Thermovisual body surface assessment method was used by many authors to evaluate effects of particular working conditions. Marszałek and Kowalski studied the changes of peripheral circulation in an arm subjected to vibrations [19]. Except for the reaction on a tested hand, they confirmed previous studies concerning thermal stimuli transmission from a hand undergoing external, physical factors to the untested hand [19, 20]. A similar thermal stimuli transmission was observed in the present study. A statistically significant surface temperature drop in the left-untested hand was noticed after the cold pressor test, which was dependent on the hand side.

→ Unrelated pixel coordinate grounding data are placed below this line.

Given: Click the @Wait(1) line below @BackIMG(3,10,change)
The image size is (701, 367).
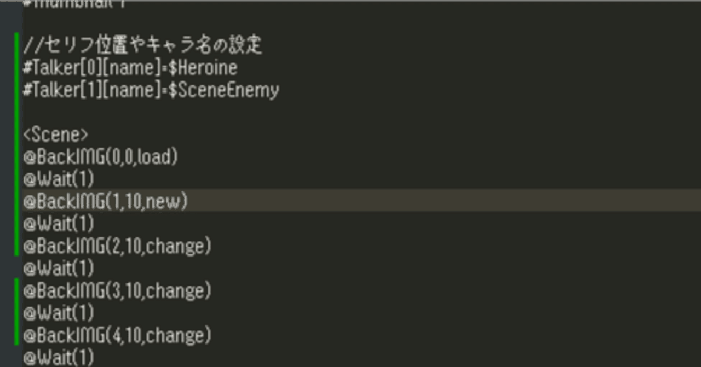Looking at the screenshot, I should point(58,313).
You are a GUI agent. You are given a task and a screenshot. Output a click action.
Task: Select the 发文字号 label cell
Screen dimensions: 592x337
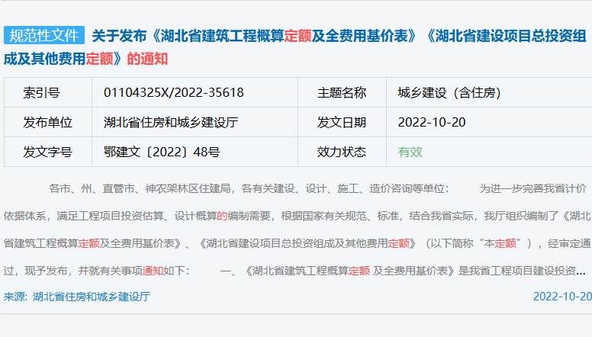click(x=47, y=152)
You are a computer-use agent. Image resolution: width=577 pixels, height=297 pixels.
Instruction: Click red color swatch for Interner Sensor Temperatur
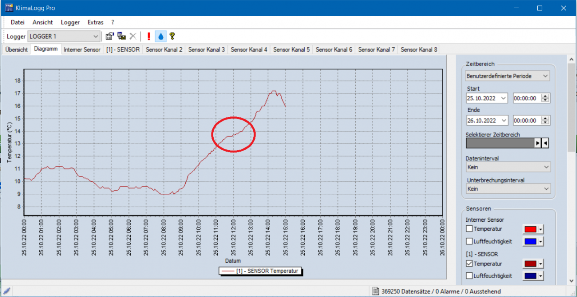[530, 229]
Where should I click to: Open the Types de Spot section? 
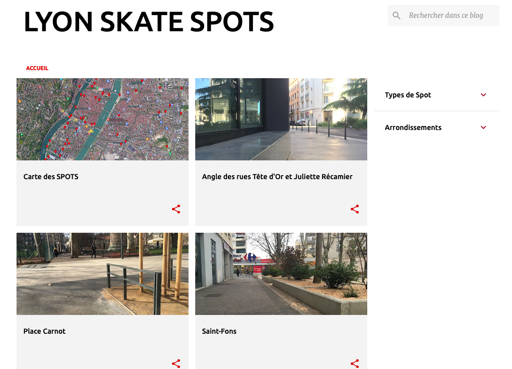(x=408, y=95)
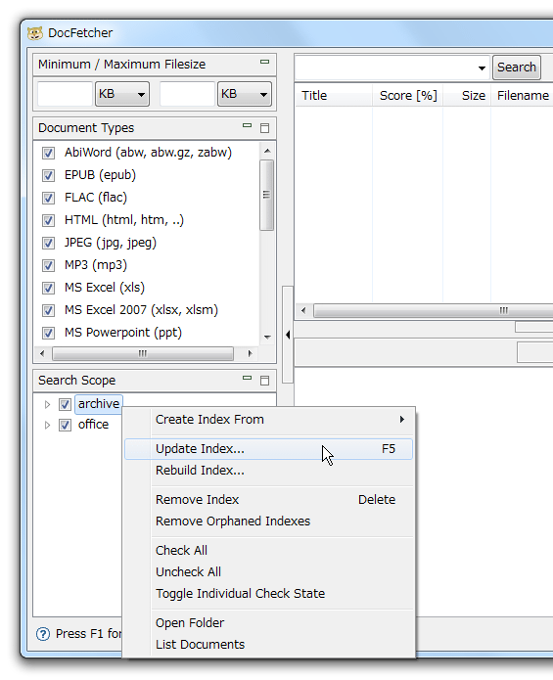Open the search history dropdown arrow
Screen dimensions: 553x680
point(482,68)
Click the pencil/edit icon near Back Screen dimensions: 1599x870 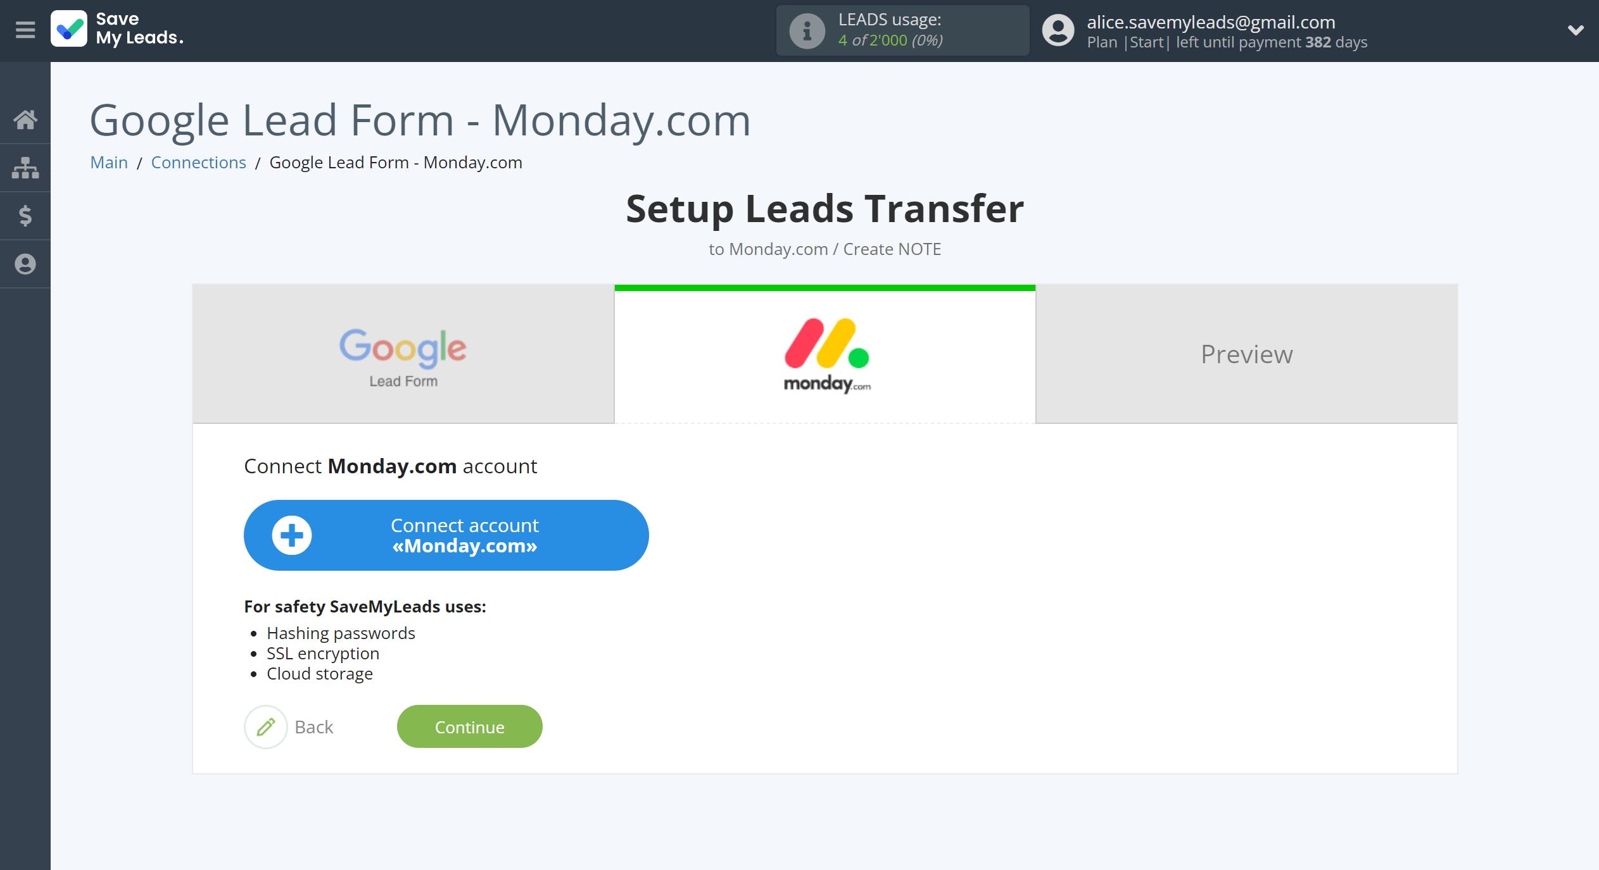pos(265,726)
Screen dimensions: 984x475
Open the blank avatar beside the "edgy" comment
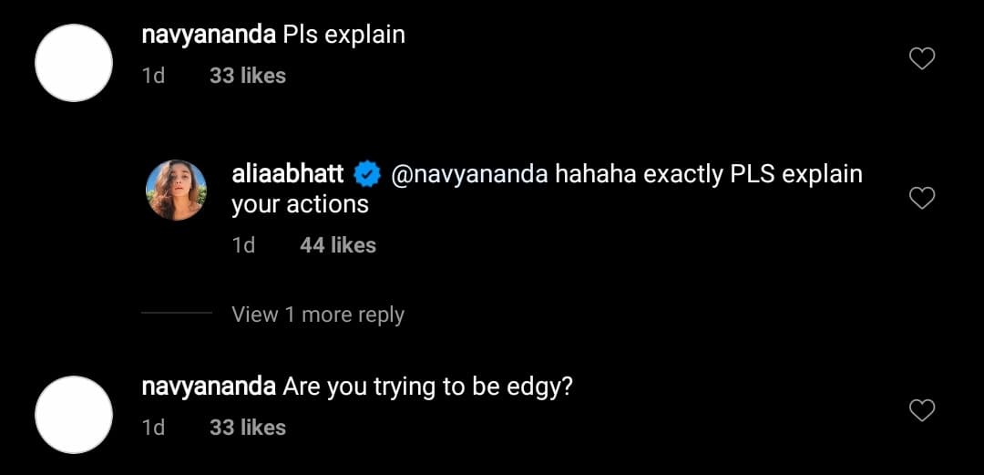[74, 415]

While comparing the changes occurring on the dorsal and palmar side, significant differences between the temperature drops after the cold pressor test were observed. The lowest temperature was noticed on the dorsal side of a tested hand. This may result from the anatomical hand structure and in particular the amount of muscle tissue which appears on the palmar side. Statistically significant differences between dorsal and palmar sides in temperature drops were observed on both tested and untested hands. At the same time the tested hand temperature drops on the dorsal and palmar sides correlated significantly with the observed changes of systolic blood pressure. The statistically significant correlation between untested hand surface temperature drop and change of diastolic blood pressure, which was observed in the study, needs further investigation however. The correlation mentioned above may result from fear and stress reaction to body cooling.

5. Conclusion

(1)Statistically significant increase of systolic and diastolic blood pressure and heart rate were observed in the Hines cold pressor test. The result confirms previous publications and reflects the sympathetic nervous tension associated with an increase in PRU.(2)Under the influence of cold pressor test a drop in hand surface temperature was observed in all subjects. It accounted for about 29% in the tested and 2% in the untested hand.(3)The drops in temperature were higher on the dorsal side and significantly differed from the drops on the palmar side which proves a great importance of the muscle tissue and its role in the prevention of cooling the body.

Conflict of Interests

The authors declare that there is no conflict of interests regarding the publication of this paper.